▸ **Data to use**:
┌──

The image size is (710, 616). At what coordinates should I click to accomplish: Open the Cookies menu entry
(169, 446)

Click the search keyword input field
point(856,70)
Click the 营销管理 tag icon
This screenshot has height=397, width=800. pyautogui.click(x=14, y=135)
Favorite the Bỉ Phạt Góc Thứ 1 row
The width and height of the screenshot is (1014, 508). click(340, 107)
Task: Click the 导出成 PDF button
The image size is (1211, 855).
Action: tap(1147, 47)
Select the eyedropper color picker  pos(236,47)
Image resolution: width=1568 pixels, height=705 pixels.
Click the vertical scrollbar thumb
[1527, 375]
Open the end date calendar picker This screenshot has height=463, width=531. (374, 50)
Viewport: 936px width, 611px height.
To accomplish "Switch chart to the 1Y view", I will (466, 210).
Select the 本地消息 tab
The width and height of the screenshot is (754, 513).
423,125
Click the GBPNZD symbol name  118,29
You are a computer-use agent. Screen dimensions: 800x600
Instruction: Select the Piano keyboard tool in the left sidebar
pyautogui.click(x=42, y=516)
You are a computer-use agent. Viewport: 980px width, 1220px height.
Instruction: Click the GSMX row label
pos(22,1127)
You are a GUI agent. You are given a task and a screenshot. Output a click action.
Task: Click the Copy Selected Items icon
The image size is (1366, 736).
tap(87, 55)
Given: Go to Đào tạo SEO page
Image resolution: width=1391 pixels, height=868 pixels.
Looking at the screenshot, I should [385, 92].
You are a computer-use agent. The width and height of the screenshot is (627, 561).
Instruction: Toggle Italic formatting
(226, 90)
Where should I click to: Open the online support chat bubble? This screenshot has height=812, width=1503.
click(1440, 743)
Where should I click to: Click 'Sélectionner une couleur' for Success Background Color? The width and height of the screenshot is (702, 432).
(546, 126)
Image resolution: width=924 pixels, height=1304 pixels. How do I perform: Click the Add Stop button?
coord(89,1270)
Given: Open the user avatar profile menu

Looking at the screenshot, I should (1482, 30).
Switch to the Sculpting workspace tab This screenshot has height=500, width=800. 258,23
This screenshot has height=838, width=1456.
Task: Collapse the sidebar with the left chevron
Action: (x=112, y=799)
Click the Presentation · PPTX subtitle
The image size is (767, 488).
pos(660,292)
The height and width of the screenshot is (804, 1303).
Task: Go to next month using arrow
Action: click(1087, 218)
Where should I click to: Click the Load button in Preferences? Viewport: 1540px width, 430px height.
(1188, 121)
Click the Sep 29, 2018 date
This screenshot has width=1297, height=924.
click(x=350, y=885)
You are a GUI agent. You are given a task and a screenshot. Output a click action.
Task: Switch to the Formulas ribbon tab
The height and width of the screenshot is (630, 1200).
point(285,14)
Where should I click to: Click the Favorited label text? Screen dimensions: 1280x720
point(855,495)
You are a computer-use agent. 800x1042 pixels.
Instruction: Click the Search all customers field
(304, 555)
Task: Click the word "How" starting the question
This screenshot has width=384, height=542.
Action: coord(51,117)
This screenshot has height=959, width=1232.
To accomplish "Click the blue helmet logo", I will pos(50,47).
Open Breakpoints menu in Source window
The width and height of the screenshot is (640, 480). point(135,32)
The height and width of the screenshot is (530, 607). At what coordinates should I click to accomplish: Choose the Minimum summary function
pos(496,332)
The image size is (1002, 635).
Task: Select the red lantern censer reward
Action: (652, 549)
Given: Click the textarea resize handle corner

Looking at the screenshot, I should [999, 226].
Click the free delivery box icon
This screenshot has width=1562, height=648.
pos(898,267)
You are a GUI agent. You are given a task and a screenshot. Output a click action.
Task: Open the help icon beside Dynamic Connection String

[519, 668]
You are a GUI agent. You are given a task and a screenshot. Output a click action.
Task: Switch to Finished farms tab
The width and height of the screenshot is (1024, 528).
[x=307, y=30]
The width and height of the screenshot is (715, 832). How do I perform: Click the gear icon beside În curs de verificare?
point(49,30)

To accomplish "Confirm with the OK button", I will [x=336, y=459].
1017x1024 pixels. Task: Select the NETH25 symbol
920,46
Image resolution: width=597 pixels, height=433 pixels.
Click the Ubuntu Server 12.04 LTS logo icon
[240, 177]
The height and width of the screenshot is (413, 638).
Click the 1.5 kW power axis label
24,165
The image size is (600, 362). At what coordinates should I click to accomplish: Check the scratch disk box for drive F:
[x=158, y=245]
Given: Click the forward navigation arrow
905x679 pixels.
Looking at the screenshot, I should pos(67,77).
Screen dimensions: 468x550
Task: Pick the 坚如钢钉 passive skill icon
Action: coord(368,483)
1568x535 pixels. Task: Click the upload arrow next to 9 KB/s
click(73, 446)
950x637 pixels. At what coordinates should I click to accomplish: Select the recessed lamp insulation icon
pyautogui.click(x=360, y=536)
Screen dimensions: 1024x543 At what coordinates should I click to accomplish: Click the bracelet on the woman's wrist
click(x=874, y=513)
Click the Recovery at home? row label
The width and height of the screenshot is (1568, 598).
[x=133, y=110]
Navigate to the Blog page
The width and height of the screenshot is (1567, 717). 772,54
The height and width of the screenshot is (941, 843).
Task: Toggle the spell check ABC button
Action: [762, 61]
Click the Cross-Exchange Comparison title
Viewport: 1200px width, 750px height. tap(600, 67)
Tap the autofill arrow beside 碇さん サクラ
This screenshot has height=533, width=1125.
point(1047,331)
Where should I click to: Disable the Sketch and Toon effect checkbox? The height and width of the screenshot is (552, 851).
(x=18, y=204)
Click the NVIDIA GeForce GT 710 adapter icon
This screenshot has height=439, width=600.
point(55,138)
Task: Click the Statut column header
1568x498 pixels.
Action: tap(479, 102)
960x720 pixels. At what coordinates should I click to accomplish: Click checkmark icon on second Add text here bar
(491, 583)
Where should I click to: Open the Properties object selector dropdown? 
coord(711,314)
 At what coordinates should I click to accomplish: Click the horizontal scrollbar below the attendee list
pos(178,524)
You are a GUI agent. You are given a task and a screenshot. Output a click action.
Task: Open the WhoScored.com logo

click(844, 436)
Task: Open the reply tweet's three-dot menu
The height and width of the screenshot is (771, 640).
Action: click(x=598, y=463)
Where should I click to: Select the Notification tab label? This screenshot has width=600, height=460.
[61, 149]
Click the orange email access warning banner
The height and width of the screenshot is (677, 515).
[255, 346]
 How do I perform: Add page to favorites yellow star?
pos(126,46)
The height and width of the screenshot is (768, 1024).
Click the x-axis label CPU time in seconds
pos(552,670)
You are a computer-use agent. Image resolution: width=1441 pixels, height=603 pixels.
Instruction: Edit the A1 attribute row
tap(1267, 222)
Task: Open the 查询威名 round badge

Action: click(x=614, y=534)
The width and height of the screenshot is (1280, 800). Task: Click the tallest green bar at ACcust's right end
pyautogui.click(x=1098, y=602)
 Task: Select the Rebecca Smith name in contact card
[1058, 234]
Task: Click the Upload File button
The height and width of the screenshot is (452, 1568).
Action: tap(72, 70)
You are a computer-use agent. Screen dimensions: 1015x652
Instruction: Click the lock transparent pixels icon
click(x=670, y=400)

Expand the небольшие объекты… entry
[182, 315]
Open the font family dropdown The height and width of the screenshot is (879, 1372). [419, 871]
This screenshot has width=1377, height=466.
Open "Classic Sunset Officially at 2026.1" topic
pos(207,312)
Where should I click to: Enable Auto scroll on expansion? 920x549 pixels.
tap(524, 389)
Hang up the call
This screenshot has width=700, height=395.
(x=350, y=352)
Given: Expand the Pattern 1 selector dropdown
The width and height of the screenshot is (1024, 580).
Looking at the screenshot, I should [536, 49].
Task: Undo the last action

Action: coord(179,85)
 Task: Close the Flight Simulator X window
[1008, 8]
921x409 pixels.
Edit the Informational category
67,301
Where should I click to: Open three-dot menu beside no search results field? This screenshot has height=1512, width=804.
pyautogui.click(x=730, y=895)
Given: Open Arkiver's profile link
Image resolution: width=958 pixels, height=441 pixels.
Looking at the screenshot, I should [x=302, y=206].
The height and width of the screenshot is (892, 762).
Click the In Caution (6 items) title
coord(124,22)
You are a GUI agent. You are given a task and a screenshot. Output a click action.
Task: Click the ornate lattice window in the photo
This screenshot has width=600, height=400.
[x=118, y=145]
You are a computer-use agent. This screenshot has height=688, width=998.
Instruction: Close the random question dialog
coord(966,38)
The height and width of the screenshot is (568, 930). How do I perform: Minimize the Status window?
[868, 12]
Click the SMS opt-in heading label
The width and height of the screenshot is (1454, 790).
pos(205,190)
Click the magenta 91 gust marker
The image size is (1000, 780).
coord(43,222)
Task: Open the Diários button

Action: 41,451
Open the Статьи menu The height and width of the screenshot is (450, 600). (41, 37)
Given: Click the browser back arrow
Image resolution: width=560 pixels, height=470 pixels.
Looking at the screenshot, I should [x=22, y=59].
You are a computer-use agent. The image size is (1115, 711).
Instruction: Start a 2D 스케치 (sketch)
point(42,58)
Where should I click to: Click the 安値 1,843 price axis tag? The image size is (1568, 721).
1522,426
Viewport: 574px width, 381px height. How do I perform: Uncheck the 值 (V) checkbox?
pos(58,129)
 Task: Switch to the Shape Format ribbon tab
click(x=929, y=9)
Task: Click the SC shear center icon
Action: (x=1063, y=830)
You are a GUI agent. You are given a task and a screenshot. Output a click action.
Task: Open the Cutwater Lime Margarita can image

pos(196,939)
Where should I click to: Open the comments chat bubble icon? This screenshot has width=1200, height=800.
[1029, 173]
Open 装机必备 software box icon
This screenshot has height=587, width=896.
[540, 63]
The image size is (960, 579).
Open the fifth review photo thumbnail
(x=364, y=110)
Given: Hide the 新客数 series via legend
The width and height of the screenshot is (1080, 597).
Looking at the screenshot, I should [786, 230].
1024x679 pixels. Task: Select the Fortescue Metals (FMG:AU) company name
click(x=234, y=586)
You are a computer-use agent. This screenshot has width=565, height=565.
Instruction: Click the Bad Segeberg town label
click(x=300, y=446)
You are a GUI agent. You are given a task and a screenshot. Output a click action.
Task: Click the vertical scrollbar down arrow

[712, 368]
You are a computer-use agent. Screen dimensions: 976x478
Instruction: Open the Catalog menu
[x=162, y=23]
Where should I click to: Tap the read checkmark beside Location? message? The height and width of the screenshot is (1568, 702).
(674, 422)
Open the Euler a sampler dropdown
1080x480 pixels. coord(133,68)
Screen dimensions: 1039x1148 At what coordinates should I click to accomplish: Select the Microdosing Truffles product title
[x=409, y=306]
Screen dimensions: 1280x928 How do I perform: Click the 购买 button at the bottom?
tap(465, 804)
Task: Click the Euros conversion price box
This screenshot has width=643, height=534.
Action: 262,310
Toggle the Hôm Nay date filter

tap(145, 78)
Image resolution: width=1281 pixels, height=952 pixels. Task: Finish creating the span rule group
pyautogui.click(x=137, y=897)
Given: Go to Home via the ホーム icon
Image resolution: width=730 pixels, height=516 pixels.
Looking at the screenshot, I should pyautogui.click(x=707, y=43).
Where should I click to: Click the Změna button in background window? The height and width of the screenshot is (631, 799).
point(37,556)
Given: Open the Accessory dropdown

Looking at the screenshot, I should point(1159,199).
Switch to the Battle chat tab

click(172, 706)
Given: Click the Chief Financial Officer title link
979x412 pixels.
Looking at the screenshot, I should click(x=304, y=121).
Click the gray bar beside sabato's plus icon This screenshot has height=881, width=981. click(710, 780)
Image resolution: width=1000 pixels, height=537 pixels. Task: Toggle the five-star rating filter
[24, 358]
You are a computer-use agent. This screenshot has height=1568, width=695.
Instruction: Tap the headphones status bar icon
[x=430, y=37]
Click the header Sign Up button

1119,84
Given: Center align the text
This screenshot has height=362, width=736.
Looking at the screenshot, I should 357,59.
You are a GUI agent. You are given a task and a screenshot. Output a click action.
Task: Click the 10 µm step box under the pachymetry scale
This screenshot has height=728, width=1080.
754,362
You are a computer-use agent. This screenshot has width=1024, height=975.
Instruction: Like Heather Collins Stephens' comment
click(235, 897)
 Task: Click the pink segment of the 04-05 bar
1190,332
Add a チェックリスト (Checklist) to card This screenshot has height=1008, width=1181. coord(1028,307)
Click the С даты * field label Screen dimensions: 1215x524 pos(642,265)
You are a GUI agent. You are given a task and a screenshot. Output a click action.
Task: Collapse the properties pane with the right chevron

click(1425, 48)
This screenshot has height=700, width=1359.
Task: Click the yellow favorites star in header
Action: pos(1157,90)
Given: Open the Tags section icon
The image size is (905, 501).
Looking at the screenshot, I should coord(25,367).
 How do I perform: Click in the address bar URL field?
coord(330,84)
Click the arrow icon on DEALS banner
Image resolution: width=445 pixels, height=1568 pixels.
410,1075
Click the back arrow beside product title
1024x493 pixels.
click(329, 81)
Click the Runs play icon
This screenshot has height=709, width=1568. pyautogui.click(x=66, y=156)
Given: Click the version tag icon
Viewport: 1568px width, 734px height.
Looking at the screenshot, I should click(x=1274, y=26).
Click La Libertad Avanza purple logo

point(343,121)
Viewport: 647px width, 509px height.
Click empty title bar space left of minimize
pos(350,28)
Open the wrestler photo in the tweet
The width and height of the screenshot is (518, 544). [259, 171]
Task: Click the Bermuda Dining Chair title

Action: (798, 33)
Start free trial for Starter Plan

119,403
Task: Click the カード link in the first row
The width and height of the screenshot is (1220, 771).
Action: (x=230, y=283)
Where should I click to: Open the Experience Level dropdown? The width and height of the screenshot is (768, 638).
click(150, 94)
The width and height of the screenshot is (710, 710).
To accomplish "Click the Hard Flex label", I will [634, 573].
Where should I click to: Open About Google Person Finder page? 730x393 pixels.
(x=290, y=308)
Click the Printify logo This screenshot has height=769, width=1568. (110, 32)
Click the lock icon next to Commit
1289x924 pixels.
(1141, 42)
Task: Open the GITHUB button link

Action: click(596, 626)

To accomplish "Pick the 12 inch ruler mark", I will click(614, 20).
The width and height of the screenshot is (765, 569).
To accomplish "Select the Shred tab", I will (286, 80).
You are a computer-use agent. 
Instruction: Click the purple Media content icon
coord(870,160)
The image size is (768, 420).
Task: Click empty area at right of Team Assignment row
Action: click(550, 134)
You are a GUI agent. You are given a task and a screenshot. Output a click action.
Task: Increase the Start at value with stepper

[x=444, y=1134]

└──

▸ **Directions for this task**: Look over the records. Copy the lines that include the word "picker".

▸ **Response area**:
Select the eyedropper color picker  pos(236,47)
Open the end date calendar picker This screenshot has height=463, width=531. (374, 50)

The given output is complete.